ASR Multi-Speaker Transcription

🎙️ A speech transcription and speaker diarization tool using MLX Whisper and pyannote.audio, optimized for Apple Silicon Macs.

Features a user-friendly graphical interface with drag-and-drop support, real-time progress display, subtitle editing, AWS Bedrock summarization, and more.

📸 Feature Showcase

Main Interface - File Selection and Parameter Configuration

Drag and drop files or click to select
Choose Whisper model size
Set language and output format
Enable/disable speaker diarization

Transcription Results - Real-time Processing Logs and Subtitle Editing

Real-time display of processing progress and logs
Automatic speaker identification (SPEAKER_00, SPEAKER_01...)
Built-in subtitle editor with double-click editing
Audio player with subtitle click-to-jump

AWS Bedrock Summarization Feature

Generate meeting summaries using AWS Bedrock Claude
Support for multiple AWS regions
Customizable prompts
One-click structured summary generation

✨ Key Features

🖥️ User-Friendly GUI - Drag-and-drop files, real-time progress, subtitle editing
⚡ Apple Silicon Optimized - 6x faster processing with MLX and MPS GPU acceleration
🎯 Speaker Diarization - Automatically identify and label different speakers
🌏 Multi-Language Support - Supports Chinese, English, Japanese, and more
📝 Subtitle Editing - Built-in subtitle editor for real-time modifications and saving
🎵 Audio Playback - Synchronized audio playback with subtitle click-to-jump
💾 Multiple Formats - Output in SRT or TXT format
🤖 AI Summarization - Integrated AWS Bedrock for automatic meeting summaries

🚀 Quick Start

Method 1: Automatic Installation (Recommended)

# 1. Clone the project
git clone https://github.com/KenexAtWork/MultiSpeakerASRwithAppleSilicon.git
cd MultiSpeakerASRwithAppleSilicon

# 2. Run installation script
./install.sh

# 3. Edit .env file and add your Hugging Face Token
nano .env  # or use another editor

# 4. Launch GUI
./run_gui.sh

Method 2: Manual Installation

# 1. Install system dependencies (if not already installed)
brew install ffmpeg

# 2. Install uv (Python package manager, 10-100x faster than pip)
curl -LsSf https://astral.sh/uv/install.sh | sh

# 3. Clone the project
git clone https://github.com/KenexAtWork/MultiSpeakerASRwithAppleSilicon.git
cd MultiSpeakerASRwithAppleSilicon

# 4. Create virtual environment and install packages
uv venv --python 3.10
source .venv/bin/activate
uv pip install -e ".[all]"  # Install all features (GUI + AWS)

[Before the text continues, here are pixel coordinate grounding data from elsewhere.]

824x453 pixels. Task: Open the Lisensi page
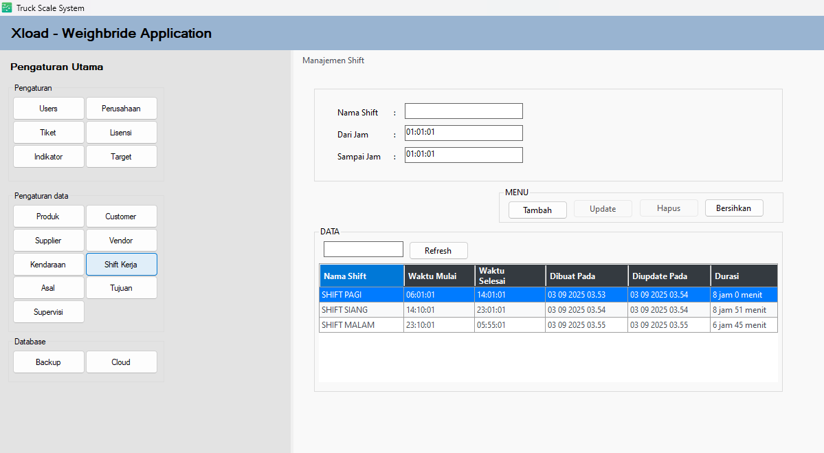(x=121, y=133)
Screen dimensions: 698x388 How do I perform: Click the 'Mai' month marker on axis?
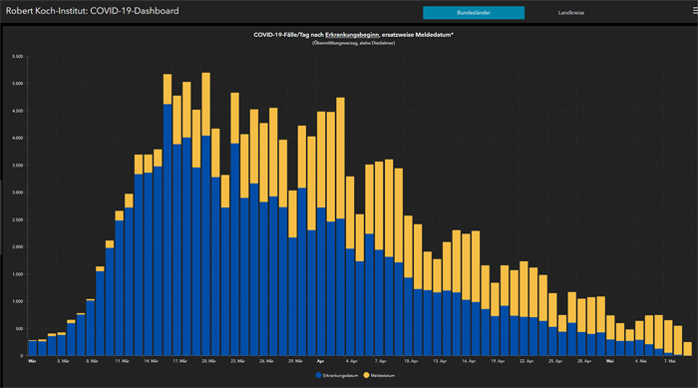click(610, 361)
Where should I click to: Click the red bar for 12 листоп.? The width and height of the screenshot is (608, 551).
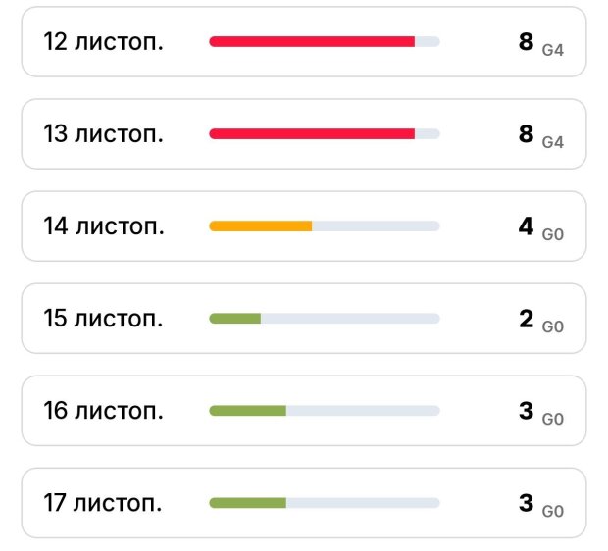[x=312, y=41]
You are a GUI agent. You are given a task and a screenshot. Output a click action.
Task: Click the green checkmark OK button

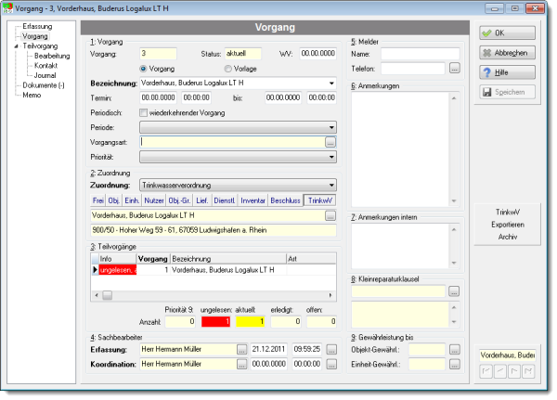click(507, 33)
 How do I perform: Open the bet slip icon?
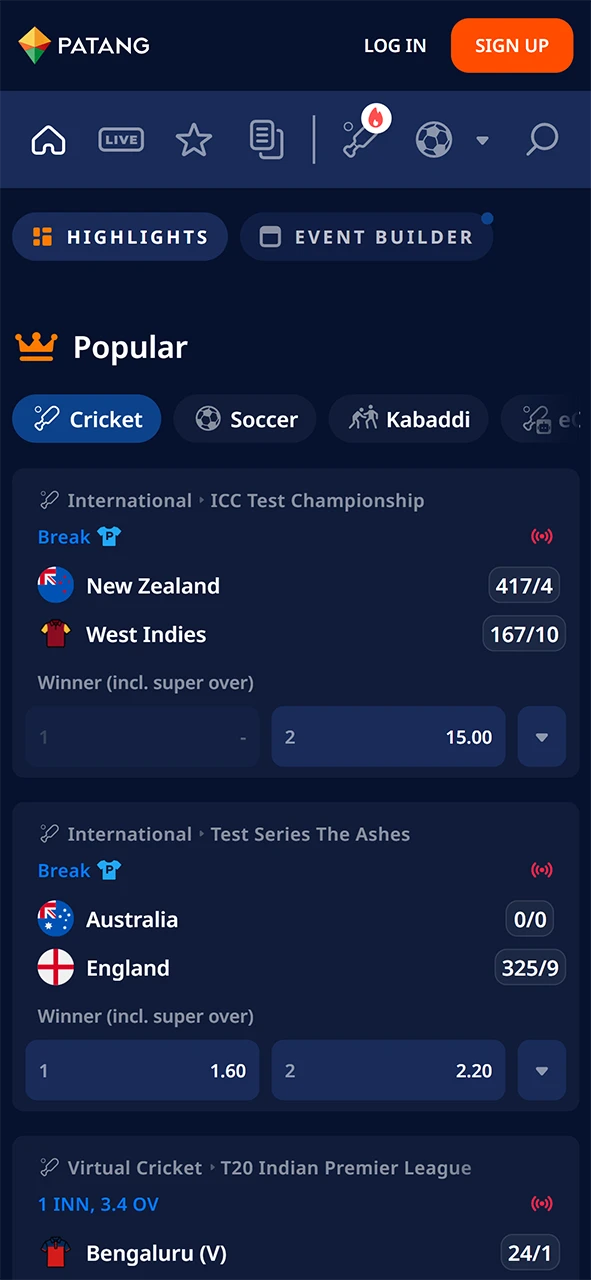tap(266, 140)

# 5. Configure environment variables
cp .env.example .env
nano .env  # Add your HF_TOKEN

Setting Up Hugging Face Token

Speaker diarization requires a Hugging Face token:

Go to https://huggingface.co/settings/tokens to create a token
Accept the model usage terms:
- https://huggingface.co/pyannote/speaker-diarization-3.1
- https://huggingface.co/pyannote/segmentation-3.0
Add the token to your .env file: HF_TOKEN=your_token_here

Detailed Tutorial: How to Apply for Hugging Face Token

First Run Notes

⚠️ First run will automatically download AI models (~1.7 GB)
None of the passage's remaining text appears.